_What needs to be done_
Your task is to give the records again exactly. Leave each picture out.

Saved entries
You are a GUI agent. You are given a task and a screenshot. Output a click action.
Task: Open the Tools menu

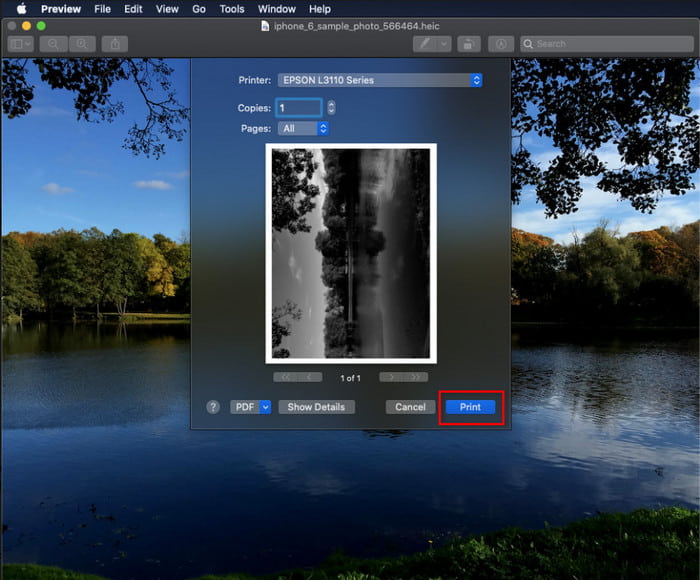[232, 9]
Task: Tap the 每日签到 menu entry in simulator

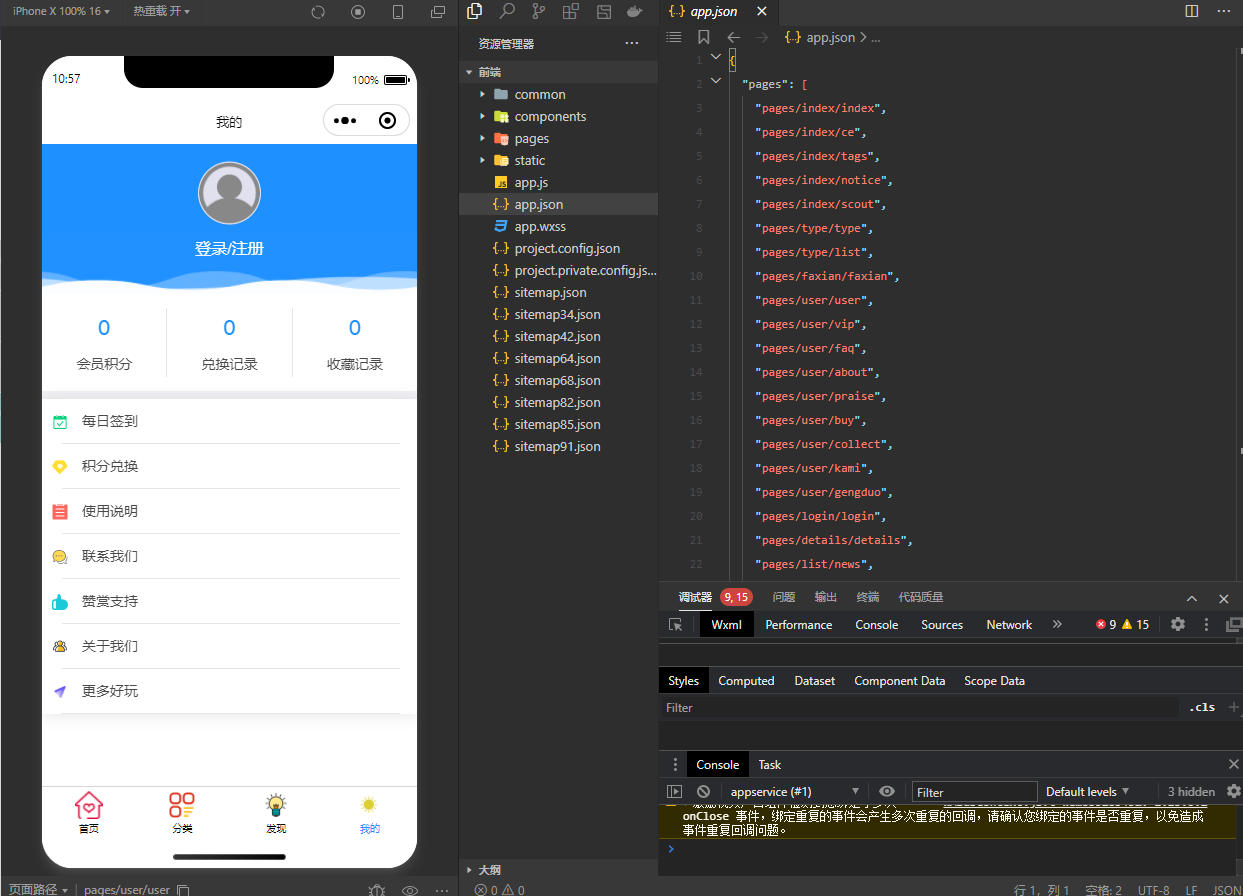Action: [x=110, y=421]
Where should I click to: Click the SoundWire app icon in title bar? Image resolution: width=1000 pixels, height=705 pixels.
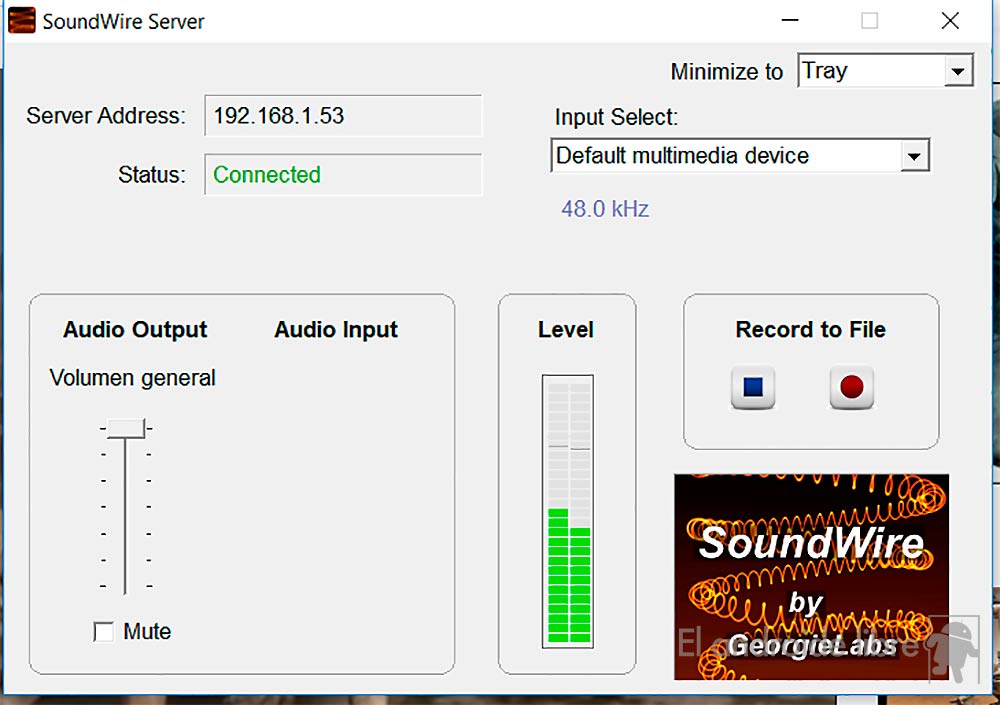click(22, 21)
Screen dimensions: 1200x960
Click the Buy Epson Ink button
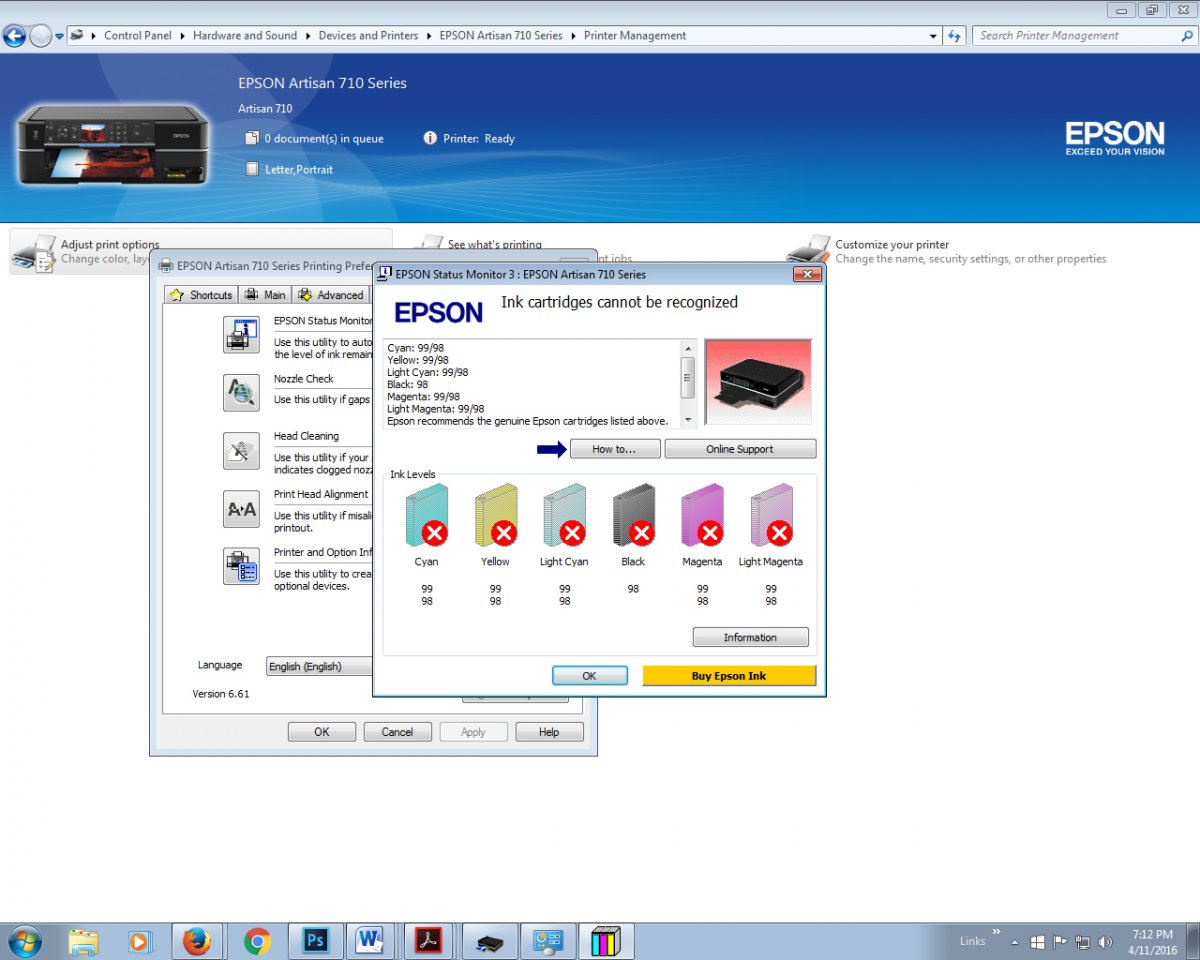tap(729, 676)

_Task response_
You are a GUI agent. You are given a task and a screenshot. Output a click action.
Task: Open the Tools menu

[232, 9]
Task: Tap the 每日签到 menu entry in simulator

Action: [x=110, y=421]
Where should I click to: Click the SoundWire app icon in title bar? Image resolution: width=1000 pixels, height=705 pixels.
click(22, 21)
Screen dimensions: 1200x960
Click the Buy Epson Ink button
tap(729, 676)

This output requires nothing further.